Em volta dos caixões encontravam-se familiares, colegas e soldados que possuíam algum laço com os falecidos, e alguns outros cidadãos oportunistas que estavam ali por alguma espécie de ganho próprio. Lamentos e choros podiam ser ouvidos durante o discurso e o séquito de sacerdotes presentes tentava em seu máximo confortar o coração daqueles que necessitavam de seu auxílio.

Allen não estava presente com eles, ao invés disso, estava no cemitério, um pouco distante do vilarejo. Sentado em um túmulo de pedra com motivos angelicais, observando o trabalho do coveiro.

Duas covas haviam sido abertas para depositar os corpos dos homens que foram abatidos pela fera. Ali seriam depositados com o último resquício de glória que poderiam ter tido em vida, e em alguns anos seriam esquecidos pelo tempo. A expressão do coveiro era neutra, olhar pesado, a pele flácida, envelhecida pendendo sobre o rosto.
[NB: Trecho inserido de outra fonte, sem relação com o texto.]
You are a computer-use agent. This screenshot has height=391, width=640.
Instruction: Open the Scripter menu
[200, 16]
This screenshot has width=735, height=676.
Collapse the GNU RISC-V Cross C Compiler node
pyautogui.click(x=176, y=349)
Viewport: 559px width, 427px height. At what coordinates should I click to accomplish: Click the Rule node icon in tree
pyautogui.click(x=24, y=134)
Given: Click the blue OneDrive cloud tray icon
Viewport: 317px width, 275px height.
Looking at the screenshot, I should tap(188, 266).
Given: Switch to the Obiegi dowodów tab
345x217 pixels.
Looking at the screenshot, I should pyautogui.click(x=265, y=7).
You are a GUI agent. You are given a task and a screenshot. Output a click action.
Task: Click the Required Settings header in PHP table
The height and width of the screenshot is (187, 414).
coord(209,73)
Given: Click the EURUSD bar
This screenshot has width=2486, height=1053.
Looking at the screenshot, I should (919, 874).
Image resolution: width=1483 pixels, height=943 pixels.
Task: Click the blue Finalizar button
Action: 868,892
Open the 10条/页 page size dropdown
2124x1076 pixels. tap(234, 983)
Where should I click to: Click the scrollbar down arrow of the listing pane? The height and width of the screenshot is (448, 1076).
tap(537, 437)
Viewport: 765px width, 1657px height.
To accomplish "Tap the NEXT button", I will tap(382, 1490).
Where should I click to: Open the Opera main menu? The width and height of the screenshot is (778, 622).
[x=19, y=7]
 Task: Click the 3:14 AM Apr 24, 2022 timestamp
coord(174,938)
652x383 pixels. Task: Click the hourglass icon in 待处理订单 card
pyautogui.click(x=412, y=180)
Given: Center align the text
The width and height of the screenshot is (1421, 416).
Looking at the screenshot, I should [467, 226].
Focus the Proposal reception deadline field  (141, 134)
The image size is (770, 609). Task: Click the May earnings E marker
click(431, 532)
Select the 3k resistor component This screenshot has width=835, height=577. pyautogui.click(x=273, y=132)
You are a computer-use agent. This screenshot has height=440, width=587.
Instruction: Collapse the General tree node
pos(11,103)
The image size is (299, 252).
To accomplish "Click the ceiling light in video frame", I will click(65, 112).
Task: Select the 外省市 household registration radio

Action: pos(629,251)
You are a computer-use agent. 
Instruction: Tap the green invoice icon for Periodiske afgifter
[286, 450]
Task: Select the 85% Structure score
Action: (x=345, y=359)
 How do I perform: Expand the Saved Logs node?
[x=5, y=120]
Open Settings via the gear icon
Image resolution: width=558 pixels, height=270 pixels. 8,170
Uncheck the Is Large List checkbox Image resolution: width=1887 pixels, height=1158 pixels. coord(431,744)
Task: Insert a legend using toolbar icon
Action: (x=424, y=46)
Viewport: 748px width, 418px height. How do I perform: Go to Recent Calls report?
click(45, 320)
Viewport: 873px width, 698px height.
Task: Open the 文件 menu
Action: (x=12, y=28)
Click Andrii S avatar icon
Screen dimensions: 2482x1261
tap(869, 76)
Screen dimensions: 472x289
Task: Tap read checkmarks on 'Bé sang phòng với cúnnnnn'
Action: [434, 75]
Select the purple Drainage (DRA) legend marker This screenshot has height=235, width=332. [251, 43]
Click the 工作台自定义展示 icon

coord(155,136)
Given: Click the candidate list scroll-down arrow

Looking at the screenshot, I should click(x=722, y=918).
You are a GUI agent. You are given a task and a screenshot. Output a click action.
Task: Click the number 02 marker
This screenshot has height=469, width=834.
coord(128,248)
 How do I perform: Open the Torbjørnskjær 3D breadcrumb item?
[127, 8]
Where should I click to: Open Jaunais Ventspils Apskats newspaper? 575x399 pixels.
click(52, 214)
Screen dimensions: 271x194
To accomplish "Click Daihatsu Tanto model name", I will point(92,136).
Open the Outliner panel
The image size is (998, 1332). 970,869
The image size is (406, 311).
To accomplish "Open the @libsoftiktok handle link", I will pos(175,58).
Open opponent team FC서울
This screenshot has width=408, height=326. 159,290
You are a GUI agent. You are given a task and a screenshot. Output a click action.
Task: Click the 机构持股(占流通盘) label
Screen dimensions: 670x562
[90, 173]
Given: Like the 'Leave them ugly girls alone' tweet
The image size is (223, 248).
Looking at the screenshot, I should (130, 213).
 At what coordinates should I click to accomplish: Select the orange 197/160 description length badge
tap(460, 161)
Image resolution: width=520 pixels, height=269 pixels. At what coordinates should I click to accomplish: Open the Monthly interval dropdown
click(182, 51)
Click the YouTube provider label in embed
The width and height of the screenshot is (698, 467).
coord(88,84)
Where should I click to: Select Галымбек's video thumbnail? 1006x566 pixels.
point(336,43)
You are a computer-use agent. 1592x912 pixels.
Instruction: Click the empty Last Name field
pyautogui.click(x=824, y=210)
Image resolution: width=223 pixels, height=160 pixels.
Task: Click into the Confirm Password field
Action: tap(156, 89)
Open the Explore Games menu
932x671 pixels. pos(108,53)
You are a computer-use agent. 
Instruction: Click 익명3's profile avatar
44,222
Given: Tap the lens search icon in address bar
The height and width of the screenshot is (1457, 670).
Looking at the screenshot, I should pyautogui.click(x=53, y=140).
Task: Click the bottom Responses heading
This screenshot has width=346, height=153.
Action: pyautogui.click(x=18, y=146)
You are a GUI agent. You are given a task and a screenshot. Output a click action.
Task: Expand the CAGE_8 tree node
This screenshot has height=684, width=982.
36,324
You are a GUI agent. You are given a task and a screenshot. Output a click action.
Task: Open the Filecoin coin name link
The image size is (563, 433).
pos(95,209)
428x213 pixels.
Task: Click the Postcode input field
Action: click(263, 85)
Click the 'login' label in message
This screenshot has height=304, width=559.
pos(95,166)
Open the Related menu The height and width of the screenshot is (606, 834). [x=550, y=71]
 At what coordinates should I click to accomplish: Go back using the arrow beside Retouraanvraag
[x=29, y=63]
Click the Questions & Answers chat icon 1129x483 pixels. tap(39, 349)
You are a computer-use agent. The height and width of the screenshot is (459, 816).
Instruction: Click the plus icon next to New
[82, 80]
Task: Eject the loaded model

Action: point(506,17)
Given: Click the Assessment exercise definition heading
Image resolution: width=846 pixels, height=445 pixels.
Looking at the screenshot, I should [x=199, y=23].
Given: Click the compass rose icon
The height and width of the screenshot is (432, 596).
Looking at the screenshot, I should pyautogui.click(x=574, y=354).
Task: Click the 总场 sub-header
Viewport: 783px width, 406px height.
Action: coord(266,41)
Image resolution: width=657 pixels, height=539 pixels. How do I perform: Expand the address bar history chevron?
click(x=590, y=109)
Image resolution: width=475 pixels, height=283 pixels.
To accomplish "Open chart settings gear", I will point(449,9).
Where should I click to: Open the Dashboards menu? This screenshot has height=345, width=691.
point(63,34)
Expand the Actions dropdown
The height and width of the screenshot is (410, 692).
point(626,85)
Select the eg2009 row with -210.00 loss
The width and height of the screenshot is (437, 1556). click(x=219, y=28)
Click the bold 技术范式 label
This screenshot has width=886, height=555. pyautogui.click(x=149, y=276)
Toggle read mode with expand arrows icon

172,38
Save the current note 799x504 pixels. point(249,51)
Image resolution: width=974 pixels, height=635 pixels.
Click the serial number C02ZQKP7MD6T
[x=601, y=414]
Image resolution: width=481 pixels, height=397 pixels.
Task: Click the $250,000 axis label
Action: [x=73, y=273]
Allen imaginava quantos homens e mulheres ele já havia enterrado em sua vida, quanta dor e tristeza ele não deve ter sentido por aqueles que haviam perdido alguém querido, e como aquilo deveria tê-lo afetado de tal maneira que a morte e a tristeza tivessem se tornado banais, mera casualidade, ritual.

A mente do clérigo então divagou mais, indo por caminhos de porque ter mentido para sua superior em vez de falar a verdade sobre o anel e sobre os forasteiros. Aquelas mortes eram, por tabela, culpa sua também. Ela vinha para todos, era inevitável, mas a que chegava precoce sempre lhe incomodava, e não conseguia ficar sem remoer isso, diferente do coveiro, ainda sentia.